Imbalance in representation of any kind, including gender, should be introspected for sound reasons – is this an inefficient and counterproductive squandering of critical resources? Have we, as an organization, failed to maximize our available assets? Have we fallen short of putting the absolutely best players into positions where they can maximize results? All other considerations that are not work-related should be removed from the equation.

The delectable irony is that while organizations aim for peak efficiency and excellence, the people who run them are fallible. As easily as they can be innovative and drive execution to success, they can botch things up by ignorance (and the denial of it) and a meaningless imitation of behaviors and attitudes of perceptions of success. And this is a major reason we grapple cluelessly on the gender issue at the workplace.

Different people use different strokes to be truly present in their lives. And no one has it all anyway. Every day, we turn away from options, dreams and opportunities, both professional and personal – some because we cannot do them, some because we do not want to do them. And some, we go all out to ‘have it all’.

In so doing, the elevator to the top floor may not be the most meaningful journey or choice. So be it. The boardroom may not be the ultimate pot of gold. So be it. For success and trophies have no meaning unless they are what we really want. No stories of sour grapes this, but let us respect the choices of people, who choose to be or not to be. Let us not rush to bring in gender inequality here – unless there really is.

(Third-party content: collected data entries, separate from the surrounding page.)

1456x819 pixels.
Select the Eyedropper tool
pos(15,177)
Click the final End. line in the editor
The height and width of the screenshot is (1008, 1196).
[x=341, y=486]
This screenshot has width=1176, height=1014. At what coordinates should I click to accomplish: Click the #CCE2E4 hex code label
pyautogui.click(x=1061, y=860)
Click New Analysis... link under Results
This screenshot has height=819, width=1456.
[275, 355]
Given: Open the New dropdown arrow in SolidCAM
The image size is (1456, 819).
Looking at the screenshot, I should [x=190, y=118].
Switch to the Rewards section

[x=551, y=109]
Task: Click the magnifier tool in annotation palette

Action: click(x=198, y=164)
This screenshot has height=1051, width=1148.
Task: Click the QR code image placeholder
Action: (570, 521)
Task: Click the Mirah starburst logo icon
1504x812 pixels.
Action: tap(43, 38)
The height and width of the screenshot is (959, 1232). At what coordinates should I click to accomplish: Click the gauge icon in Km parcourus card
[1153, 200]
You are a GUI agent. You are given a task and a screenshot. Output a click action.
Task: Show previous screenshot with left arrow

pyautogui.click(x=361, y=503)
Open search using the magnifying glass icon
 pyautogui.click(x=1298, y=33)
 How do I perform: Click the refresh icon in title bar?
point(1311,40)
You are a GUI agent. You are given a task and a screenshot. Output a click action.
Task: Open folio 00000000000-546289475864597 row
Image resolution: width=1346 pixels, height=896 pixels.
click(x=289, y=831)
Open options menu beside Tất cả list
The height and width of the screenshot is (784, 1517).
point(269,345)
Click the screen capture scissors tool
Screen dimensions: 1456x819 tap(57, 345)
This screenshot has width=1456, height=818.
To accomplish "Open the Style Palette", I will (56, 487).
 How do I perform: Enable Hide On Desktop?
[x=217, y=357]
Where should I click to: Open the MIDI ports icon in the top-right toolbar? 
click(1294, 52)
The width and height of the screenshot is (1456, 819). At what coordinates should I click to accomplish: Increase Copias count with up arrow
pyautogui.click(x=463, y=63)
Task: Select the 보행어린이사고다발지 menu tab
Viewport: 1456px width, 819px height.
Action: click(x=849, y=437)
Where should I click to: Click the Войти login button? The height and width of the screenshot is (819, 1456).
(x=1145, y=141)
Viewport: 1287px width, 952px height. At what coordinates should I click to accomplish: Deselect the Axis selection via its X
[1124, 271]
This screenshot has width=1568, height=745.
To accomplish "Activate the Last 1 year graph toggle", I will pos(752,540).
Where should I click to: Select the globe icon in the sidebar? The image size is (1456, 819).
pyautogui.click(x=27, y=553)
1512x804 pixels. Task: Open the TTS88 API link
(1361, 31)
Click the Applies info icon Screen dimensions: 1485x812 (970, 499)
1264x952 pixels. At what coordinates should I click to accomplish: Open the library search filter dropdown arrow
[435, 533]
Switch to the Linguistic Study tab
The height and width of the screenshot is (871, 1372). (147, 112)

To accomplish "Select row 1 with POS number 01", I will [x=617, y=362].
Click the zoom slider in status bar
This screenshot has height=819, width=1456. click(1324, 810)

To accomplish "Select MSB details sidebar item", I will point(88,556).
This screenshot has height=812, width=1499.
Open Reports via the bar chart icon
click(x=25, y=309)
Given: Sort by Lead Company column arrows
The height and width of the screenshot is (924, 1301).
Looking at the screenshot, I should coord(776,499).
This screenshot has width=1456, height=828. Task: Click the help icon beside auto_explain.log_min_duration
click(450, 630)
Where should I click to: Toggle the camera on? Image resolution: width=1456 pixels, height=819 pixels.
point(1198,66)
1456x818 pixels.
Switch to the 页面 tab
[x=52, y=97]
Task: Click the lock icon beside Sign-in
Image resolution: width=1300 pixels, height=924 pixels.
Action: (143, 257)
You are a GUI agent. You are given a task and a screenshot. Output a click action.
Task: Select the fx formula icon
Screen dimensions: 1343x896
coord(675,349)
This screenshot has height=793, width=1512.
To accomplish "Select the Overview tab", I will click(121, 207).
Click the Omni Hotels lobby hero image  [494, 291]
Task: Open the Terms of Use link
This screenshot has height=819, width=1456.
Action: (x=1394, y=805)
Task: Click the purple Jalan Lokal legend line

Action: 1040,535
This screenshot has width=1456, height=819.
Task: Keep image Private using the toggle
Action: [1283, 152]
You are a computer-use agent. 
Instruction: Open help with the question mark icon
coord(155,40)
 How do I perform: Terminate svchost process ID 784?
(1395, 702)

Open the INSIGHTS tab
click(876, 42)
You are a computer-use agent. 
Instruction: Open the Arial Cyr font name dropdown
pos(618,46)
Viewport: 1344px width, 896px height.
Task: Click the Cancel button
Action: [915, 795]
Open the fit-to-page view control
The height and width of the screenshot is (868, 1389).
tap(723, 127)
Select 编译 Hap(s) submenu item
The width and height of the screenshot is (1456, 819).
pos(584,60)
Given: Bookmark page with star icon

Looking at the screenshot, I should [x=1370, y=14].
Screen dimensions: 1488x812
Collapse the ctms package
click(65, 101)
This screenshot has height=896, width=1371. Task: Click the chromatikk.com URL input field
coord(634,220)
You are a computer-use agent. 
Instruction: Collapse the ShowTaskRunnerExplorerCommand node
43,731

As organizations, the best way to eliminate gender-based misconceptions is to inculcate a more mature viewpoint in all members, so that employees are viewed not as gendered individuals but as a valuable collective strength.

Life is inherently unfair and there is no magic wand to wave it away. But that is no reason why we cannot, as individuals and management representatives, create a workplace where labor and integrity will be recognized and rewarded, and where good men and women will flock to work in. And maybe, over time, we can raise the bar to an accepted common sense that it is totally unnecessary to discuss the role of gender at work.